DATASET RECORDS |
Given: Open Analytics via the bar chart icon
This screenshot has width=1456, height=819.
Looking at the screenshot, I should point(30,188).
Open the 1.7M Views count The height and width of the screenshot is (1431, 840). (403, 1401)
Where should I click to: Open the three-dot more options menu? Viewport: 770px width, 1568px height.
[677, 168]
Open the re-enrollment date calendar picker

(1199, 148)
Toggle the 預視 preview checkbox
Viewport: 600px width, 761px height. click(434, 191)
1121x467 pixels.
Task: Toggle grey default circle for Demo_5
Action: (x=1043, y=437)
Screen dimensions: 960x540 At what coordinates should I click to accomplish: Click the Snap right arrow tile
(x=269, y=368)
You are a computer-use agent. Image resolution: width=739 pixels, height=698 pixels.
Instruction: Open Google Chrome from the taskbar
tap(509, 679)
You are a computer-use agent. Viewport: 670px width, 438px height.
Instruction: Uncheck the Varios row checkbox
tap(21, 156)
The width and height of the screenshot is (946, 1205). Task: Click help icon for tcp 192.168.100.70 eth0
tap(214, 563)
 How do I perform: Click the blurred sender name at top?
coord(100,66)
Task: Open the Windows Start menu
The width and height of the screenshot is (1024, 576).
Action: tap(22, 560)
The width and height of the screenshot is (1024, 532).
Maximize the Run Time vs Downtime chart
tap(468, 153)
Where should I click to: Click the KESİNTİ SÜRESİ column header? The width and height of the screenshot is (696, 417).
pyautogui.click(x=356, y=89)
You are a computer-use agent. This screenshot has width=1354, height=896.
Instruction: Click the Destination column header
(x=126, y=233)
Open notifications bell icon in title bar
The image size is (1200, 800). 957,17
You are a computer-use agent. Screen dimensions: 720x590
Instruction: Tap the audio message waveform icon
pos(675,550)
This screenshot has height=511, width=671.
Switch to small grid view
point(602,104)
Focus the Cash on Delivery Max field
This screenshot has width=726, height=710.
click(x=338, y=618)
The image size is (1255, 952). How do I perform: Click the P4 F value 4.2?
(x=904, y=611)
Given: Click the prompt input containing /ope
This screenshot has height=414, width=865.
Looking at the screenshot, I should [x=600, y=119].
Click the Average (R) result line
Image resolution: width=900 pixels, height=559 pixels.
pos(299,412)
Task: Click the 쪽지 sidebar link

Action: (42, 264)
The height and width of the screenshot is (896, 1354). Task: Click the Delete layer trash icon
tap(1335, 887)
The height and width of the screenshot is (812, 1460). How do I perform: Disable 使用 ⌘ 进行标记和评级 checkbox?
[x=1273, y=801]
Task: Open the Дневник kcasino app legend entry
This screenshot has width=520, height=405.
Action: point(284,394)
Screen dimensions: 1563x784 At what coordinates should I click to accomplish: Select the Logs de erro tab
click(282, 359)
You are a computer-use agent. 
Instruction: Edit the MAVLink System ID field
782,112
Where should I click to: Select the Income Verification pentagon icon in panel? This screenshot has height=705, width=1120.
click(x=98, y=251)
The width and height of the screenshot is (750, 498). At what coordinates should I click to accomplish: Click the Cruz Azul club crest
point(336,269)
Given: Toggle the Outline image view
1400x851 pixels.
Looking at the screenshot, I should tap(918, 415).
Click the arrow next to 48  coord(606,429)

REQUEST | Copy every line of the data above without changing anything.

FULL SOLUTION |
Given: Open Analytics via the bar chart icon
This screenshot has width=1456, height=819.
Looking at the screenshot, I should point(30,188).
Open the 1.7M Views count The height and width of the screenshot is (1431, 840). (403, 1401)
Where should I click to: Open the three-dot more options menu? Viewport: 770px width, 1568px height.
[677, 168]
Open the re-enrollment date calendar picker

(1199, 148)
Toggle the 預視 preview checkbox
Viewport: 600px width, 761px height. click(434, 191)
1121x467 pixels.
Task: Toggle grey default circle for Demo_5
Action: (x=1043, y=437)
Screen dimensions: 960x540 At what coordinates should I click to accomplish: Click the Snap right arrow tile
(x=269, y=368)
You are a computer-use agent. Image resolution: width=739 pixels, height=698 pixels.
Instruction: Open Google Chrome from the taskbar
tap(509, 679)
You are a computer-use agent. Viewport: 670px width, 438px height.
Instruction: Uncheck the Varios row checkbox
tap(21, 156)
The width and height of the screenshot is (946, 1205). Task: Click help icon for tcp 192.168.100.70 eth0
tap(214, 563)
 How do I perform: Click the blurred sender name at top?
coord(100,66)
Task: Open the Windows Start menu
The width and height of the screenshot is (1024, 576).
Action: tap(22, 560)
The width and height of the screenshot is (1024, 532).
Maximize the Run Time vs Downtime chart
tap(468, 153)
Where should I click to: Click the KESİNTİ SÜRESİ column header? The width and height of the screenshot is (696, 417).
pyautogui.click(x=356, y=89)
You are a computer-use agent. This screenshot has width=1354, height=896.
Instruction: Click the Destination column header
(x=126, y=233)
Open notifications bell icon in title bar
The image size is (1200, 800). 957,17
You are a computer-use agent. Screen dimensions: 720x590
Instruction: Tap the audio message waveform icon
pos(675,550)
This screenshot has height=511, width=671.
Switch to small grid view
point(602,104)
Focus the Cash on Delivery Max field
This screenshot has width=726, height=710.
click(x=338, y=618)
The image size is (1255, 952). How do I perform: Click the P4 F value 4.2?
(x=904, y=611)
Given: Click the prompt input containing /ope
This screenshot has height=414, width=865.
Looking at the screenshot, I should [x=600, y=119].
Click the Average (R) result line
Image resolution: width=900 pixels, height=559 pixels.
pos(299,412)
Task: Click the 쪽지 sidebar link

Action: (42, 264)
The height and width of the screenshot is (896, 1354). Task: Click the Delete layer trash icon
tap(1335, 887)
The height and width of the screenshot is (812, 1460). How do I perform: Disable 使用 ⌘ 进行标记和评级 checkbox?
[x=1273, y=801]
Task: Open the Дневник kcasino app legend entry
This screenshot has width=520, height=405.
Action: point(284,394)
Screen dimensions: 1563x784 At what coordinates should I click to accomplish: Select the Logs de erro tab
click(282, 359)
You are a computer-use agent. 
Instruction: Edit the MAVLink System ID field
782,112
Where should I click to: Select the Income Verification pentagon icon in panel? This screenshot has height=705, width=1120.
click(x=98, y=251)
The width and height of the screenshot is (750, 498). At what coordinates should I click to accomplish: Click the Cruz Azul club crest
point(336,269)
Given: Toggle the Outline image view
1400x851 pixels.
Looking at the screenshot, I should tap(918, 415).
Click the arrow next to 48  coord(606,429)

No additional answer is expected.